(SOURCE INFORMATION Opens)

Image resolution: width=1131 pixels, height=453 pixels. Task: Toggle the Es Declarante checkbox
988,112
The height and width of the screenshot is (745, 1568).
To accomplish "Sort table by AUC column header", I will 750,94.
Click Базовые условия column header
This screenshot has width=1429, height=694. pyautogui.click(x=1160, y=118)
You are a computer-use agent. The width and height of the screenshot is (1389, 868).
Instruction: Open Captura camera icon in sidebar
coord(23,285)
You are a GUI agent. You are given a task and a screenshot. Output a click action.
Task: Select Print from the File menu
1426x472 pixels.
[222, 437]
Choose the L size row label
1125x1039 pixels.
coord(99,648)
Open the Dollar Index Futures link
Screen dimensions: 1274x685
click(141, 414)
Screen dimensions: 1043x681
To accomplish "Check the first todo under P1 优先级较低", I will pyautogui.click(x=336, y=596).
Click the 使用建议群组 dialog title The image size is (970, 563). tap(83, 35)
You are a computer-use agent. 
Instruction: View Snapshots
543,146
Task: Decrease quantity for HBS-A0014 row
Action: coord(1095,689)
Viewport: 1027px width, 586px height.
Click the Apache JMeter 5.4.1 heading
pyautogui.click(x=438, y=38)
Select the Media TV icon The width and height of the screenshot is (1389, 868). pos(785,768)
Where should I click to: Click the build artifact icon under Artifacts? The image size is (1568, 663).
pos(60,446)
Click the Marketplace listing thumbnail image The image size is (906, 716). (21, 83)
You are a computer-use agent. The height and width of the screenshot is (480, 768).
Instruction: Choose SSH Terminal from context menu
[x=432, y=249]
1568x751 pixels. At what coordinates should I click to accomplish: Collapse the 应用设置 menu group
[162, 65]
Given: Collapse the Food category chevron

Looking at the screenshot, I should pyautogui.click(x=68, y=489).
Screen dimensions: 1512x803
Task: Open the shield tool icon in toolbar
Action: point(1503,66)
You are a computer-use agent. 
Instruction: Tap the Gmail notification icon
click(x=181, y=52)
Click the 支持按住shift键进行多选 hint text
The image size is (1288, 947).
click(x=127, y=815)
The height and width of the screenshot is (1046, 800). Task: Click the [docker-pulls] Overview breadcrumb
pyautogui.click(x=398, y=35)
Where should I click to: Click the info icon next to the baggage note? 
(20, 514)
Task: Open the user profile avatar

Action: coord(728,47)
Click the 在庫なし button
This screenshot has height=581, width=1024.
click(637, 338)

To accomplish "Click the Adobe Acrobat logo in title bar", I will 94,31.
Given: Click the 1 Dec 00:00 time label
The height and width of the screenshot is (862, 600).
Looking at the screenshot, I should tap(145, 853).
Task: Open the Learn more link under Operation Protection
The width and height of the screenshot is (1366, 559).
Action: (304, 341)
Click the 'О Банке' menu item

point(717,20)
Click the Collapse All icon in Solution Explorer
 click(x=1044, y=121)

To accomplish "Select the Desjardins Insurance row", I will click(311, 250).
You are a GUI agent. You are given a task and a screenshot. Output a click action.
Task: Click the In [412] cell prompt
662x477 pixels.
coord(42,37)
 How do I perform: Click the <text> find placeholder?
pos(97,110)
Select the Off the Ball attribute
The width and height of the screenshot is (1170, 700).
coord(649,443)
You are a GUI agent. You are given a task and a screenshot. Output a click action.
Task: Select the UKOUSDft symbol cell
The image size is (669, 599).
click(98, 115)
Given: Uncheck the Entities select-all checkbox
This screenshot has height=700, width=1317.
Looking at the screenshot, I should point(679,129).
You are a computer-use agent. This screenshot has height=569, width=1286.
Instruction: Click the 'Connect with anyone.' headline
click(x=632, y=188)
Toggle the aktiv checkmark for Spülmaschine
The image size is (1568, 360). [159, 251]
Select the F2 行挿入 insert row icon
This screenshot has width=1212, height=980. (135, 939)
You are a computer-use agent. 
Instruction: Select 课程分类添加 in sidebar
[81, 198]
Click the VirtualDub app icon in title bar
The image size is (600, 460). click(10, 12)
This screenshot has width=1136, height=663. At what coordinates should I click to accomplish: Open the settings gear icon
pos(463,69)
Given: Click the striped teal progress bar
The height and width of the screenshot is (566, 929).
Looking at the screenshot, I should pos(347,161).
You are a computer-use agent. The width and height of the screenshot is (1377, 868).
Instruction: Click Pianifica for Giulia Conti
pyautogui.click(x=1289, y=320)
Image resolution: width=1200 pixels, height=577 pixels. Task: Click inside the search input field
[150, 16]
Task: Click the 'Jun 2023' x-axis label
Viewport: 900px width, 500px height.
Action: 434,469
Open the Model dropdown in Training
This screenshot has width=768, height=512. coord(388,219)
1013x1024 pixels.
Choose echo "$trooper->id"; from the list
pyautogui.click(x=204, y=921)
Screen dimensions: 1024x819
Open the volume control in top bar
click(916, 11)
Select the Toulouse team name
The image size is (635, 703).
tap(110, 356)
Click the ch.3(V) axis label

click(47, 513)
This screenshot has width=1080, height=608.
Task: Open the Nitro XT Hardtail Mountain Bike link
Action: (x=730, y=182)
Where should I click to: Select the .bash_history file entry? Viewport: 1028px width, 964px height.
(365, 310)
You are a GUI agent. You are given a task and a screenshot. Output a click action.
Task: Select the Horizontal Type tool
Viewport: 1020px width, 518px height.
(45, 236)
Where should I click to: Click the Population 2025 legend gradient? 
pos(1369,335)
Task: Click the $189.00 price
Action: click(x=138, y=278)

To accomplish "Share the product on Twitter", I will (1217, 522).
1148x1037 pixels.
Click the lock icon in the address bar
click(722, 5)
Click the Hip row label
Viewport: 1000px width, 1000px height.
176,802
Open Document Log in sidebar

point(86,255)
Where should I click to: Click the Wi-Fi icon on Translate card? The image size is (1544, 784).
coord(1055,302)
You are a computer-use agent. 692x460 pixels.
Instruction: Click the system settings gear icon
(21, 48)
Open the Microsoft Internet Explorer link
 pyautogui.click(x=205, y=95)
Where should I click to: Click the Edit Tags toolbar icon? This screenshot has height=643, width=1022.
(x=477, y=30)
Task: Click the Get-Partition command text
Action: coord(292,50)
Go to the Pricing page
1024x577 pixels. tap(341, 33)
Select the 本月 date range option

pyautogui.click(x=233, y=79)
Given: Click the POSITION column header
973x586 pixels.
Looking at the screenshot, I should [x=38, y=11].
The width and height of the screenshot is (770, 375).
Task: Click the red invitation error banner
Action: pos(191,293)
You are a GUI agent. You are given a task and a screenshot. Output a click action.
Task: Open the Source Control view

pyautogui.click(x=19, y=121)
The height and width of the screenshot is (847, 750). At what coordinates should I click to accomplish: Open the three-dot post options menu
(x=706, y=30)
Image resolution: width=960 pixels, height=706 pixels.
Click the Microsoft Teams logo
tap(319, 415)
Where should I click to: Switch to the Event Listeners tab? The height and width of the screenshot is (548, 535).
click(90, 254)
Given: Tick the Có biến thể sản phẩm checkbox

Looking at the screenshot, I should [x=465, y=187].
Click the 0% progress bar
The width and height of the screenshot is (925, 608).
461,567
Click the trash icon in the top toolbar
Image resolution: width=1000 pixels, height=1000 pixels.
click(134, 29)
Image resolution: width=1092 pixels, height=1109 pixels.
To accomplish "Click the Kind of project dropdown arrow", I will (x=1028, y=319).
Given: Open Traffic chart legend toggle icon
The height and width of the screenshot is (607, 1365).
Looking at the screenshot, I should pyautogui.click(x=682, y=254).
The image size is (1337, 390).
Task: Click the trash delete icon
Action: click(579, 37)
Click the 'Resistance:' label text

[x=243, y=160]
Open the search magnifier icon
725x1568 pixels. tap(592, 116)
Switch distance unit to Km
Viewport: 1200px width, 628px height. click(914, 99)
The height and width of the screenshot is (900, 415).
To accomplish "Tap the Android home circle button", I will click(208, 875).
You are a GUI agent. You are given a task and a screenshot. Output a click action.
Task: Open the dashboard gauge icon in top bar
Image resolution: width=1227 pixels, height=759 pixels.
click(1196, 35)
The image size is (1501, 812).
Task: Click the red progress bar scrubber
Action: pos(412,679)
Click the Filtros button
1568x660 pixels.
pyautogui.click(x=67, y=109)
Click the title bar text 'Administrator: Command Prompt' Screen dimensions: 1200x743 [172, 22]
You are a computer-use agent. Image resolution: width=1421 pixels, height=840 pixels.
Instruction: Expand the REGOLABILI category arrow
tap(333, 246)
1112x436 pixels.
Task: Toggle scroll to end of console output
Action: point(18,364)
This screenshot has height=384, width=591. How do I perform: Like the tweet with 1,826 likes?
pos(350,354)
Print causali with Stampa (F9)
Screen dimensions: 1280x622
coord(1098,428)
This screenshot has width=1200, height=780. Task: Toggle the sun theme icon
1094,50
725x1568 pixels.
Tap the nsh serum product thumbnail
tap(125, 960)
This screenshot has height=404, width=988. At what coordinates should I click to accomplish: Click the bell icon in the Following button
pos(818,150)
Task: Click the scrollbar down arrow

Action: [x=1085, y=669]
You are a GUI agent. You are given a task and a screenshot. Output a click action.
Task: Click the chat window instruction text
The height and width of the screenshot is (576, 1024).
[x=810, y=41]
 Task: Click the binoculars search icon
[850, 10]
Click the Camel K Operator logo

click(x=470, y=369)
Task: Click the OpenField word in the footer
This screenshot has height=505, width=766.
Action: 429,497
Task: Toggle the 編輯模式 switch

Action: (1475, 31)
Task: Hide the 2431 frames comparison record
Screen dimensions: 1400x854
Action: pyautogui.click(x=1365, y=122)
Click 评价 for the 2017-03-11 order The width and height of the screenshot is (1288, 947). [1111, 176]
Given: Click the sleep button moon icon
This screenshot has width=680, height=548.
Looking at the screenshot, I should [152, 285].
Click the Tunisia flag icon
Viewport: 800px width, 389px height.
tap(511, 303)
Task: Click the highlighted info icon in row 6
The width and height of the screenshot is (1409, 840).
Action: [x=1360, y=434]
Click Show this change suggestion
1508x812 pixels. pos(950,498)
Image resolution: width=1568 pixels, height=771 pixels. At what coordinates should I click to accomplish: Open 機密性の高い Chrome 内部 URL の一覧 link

(SOURCE INFORMATION Closes)

**EXERCISE INSTRUCTIONS**
Would you repeat, exactly and with nothing added, every line from the line containing "Task: Click the binoculars search icon" through the last line of the records above?

**TASK RESULT**
 Task: Click the binoculars search icon
[850, 10]
Click the Camel K Operator logo

click(x=470, y=369)
Task: Click the OpenField word in the footer
This screenshot has height=505, width=766.
Action: 429,497
Task: Toggle the 編輯模式 switch

Action: (1475, 31)
Task: Hide the 2431 frames comparison record
Screen dimensions: 1400x854
Action: pyautogui.click(x=1365, y=122)
Click 评价 for the 2017-03-11 order The width and height of the screenshot is (1288, 947). [1111, 176]
Given: Click the sleep button moon icon
This screenshot has width=680, height=548.
Looking at the screenshot, I should [152, 285].
Click the Tunisia flag icon
Viewport: 800px width, 389px height.
tap(511, 303)
Task: Click the highlighted info icon in row 6
The width and height of the screenshot is (1409, 840).
Action: [x=1360, y=434]
Click Show this change suggestion
1508x812 pixels. pos(950,498)
Image resolution: width=1568 pixels, height=771 pixels. At what coordinates should I click to accomplish: Open 機密性の高い Chrome 内部 URL の一覧 link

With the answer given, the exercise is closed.